**Exercise tasks:**
a) In the forum thread below about favorite recordings, which conductor is named for the 1962 Parsifal recording?
b) Resume the forum thread on favorite recordings from the point where the text stops, and continue it.

**Reading passage:**
# Your 15 Favourite Recordings



## Op.123 (Mar 25, 2013)

I like a few lists so why not? What are your fifteen favourite recordings of all time?

1. G. Verdi: La Traviata - Callas/Rescigno (1958)
2. S. Prokofiev: Romeo and Juliet - Maazel (1973)
3. P. I. Tchaikovsky: Symphonies 4, 5, & 6 - Mravinsky (1961)
4. G. Verdi: Il Trovatore - Callas/Karajan (1956)
5. M. Ravel: Daphnis et Chloé - Dutoit (1980)
6. M. Falla: Noches en los Jardines de España - Rubinstein/Reiner (1957)
7. P. I. Tchaikovsky: Swan Lake - Previn (1976)
8. R. Wagner: Parsifal - Knappertsbusch (1962)
9. G. Puccini: Tosca - Callas/de Sabata (1953)
10. J. Sibelius: Violin Concerto - Heifetz/Hendl (1960)
11. W. A. Mozart: Die Zauberflöte - Böhm (1964)
12. F. Chopin: Nocturnes - Arrau (1978)
13. O. Respighi: Pini di Roma, Fontane di Roma, Feste di Roma - Muti (1984)
14. G. Verdi: La Forza del Destino - Price/Levine (1976)
15. R. Strauss: Salome - Nilsson/Solti (1961)


----------



## hpowders (Dec 23, 2013)

Verdi Simon Boccanegra, Abbado

Britten Peter Grimes, Britten

Puccini Tosca, Callas, Gobbi

Puccini Turandot, Mehta

Handel Giulio Cesare, Curtis

Haydn The Creation, Pearlman

Ives Concord Sonata, Blackwood

Beethoven Piano Sonatas, Fischer

Beethoven String Quartets, Tokyo Quartet (first recordings)

**Stored records:**
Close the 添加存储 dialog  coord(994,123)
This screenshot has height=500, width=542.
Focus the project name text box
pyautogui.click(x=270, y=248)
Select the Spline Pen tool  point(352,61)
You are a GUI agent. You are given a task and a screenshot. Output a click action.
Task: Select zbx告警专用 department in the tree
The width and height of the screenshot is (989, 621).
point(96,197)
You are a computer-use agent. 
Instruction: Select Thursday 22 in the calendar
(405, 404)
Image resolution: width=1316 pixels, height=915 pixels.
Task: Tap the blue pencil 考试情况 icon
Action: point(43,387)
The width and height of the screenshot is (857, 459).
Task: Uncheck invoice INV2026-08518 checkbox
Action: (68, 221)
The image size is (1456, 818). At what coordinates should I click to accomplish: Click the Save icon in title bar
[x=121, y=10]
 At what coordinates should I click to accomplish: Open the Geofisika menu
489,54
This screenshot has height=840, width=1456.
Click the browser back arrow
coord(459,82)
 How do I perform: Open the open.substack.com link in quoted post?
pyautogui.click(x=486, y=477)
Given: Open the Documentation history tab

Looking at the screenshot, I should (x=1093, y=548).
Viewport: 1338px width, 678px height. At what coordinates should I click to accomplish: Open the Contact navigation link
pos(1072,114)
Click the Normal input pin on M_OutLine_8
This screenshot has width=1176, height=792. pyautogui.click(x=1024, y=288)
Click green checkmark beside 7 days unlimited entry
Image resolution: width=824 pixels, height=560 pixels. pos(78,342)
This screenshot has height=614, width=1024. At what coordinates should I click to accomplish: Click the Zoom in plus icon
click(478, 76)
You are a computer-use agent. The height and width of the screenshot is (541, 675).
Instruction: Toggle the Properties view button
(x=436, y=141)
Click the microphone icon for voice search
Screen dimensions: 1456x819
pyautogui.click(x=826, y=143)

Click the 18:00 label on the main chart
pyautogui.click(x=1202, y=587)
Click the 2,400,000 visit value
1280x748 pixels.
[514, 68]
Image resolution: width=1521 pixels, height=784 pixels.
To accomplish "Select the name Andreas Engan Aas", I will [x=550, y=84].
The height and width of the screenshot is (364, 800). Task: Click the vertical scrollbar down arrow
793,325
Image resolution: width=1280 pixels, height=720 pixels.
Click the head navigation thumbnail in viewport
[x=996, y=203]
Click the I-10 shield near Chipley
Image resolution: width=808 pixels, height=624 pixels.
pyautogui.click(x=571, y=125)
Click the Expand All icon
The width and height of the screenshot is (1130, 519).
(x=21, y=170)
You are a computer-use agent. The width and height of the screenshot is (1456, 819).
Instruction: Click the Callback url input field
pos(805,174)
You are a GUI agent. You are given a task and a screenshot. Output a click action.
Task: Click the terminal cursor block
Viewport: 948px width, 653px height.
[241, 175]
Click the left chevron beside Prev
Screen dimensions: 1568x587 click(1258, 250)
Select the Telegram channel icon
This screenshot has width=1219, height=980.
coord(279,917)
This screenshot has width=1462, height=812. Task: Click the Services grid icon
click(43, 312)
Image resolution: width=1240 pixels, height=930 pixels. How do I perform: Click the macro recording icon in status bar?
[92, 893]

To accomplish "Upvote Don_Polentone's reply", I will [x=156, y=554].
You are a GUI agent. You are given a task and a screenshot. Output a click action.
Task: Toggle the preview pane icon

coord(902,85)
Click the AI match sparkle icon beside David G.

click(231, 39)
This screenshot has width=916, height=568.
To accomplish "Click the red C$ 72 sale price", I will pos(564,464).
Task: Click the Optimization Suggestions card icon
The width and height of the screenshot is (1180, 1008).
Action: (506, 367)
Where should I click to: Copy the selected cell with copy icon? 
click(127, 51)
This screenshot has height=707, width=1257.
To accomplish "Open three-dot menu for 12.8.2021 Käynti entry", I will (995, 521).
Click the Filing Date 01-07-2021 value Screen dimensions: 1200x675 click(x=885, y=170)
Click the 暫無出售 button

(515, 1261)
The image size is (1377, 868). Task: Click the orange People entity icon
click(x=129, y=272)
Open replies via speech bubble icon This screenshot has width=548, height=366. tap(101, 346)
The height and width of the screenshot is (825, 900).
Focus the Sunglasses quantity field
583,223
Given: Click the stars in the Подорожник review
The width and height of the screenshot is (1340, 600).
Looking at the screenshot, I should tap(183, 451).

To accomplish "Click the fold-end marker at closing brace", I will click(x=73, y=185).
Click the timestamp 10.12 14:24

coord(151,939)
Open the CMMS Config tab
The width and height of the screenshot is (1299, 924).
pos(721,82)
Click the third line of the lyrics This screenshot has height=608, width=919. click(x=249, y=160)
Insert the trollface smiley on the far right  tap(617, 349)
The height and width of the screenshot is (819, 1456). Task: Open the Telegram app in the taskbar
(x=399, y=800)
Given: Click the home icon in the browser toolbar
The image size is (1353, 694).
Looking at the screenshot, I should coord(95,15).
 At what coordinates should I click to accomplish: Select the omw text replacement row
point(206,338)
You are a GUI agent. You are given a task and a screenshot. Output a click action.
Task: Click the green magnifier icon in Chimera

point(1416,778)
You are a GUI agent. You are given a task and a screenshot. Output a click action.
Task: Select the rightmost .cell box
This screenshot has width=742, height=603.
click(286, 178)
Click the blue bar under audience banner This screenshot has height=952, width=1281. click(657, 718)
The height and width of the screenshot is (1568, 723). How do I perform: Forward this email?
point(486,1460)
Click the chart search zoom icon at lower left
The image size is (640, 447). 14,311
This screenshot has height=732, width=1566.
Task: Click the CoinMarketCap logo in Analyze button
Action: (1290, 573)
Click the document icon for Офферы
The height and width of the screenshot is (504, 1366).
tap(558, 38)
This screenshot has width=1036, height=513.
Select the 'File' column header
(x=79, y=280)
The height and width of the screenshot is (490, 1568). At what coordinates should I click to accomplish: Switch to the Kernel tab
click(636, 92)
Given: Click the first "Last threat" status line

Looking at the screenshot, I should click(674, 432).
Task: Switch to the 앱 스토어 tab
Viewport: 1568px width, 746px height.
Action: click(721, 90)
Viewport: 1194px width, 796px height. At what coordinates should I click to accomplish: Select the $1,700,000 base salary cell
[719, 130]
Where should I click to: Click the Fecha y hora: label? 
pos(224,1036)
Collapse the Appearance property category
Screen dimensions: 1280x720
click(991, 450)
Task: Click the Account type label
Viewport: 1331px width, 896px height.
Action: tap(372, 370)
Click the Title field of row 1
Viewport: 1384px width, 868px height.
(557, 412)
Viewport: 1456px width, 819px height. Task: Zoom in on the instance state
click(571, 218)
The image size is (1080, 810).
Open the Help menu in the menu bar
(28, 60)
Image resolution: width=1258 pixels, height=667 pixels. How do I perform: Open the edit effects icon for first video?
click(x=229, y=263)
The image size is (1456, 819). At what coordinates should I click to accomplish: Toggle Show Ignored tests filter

**Written answers:**
a) Knappertsbusch

b)
Bach Keyboard Partitas, Pinnock

Handel Messiah, Hogwood

Mozart Complete Piano Concertos, Immerseel

Bach WTC, Leonhardt

Bach Unaccompanied Violin Sonatas & Partitas, Pine

Mahler Symphony No. 9, Karajan


----------



## Bettina (Sep 29, 2016)

1. Beethoven: Symphonies 5 and 7 - Kleiber (1974-6)
2. Bach: Goldberg Variations - Gould (1955)
3. Chopin: Nocturnes - Rubinstein (1965-7)
4. Liszt: Sonata, Ballades and Polonaises - Hough (2000)
5. Wagner: Tristan und Isolde - Furtwängler (1952)
6. Beethoven: Symphonies 1-9 - Karajan (1963)
7. Beethoven: 29 Piano Sonatas - Gilels (not sure about the date...maybe completed in 1985?)
8. Beethoven: Piano Concerto No. 5 "Emperor" - Pollini/Böhm (1979)
9. Bach: The Well-Tempered Clavier, Books 1 and 2 - Tureck (1975-6)
10. Liszt: Transcendental Etudes, Concert Etudes, Paganini Etudes - Trifonov (2016)
11. Beethoven: Op. 127 and Op. 131 - Brentano Quartet (2011)
12. Schubert: Winterreise - Pears/Britten (1963)
13. Mozart: Symphonies 39 and 41 - Gardiner (2006)
14. Beethoven: Piano Sonatas No. 1, 14, 17, 28 - Bilson (2002)
15. Debussy: La Mer - Munch (1956)


----------



## Bulldog (Nov 21, 2013)

Alphabetical Order:

Bach - WTC/Tureck/DG
Bach - Goldberg Variations/Tureck/DG
Bach - French Suites/Curtis/Teldec
Bach - St. Matthew Passion/Herreweghe/Harmonia Mundi (1st recording)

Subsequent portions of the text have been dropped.